TASK PROMPT
If a line in the entries contains the word "button", list it.

DATA

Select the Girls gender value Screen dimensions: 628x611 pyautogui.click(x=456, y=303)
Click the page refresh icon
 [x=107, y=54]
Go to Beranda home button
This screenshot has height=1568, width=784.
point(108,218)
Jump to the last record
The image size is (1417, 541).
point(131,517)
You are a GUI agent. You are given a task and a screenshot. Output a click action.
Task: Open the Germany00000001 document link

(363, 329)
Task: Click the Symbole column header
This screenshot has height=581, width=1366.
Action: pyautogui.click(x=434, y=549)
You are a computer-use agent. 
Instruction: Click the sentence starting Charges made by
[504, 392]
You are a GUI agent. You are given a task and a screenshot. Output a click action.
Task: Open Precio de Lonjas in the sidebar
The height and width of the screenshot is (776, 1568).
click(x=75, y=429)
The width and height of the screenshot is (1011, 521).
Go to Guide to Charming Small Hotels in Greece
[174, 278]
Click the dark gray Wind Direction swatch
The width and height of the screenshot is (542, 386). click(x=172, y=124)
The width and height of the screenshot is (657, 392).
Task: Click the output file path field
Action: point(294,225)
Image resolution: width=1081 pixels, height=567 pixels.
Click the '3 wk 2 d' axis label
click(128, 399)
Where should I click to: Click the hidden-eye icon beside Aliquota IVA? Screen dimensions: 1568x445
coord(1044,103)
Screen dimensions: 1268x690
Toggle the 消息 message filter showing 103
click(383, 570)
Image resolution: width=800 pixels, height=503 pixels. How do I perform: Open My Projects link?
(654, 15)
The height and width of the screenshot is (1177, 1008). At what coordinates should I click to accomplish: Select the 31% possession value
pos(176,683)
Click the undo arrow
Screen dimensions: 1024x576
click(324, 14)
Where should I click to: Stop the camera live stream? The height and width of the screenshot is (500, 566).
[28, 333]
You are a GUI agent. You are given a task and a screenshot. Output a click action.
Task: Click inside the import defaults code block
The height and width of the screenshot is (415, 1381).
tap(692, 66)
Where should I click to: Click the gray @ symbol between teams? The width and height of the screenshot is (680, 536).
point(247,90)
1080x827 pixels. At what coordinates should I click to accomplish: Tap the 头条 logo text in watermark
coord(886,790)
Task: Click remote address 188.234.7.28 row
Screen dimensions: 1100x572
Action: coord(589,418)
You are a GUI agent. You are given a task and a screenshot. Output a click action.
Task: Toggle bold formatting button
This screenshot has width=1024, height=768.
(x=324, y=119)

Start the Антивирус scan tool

EXPECTED ANSWER
Go to Beranda home button
Task: Toggle bold formatting button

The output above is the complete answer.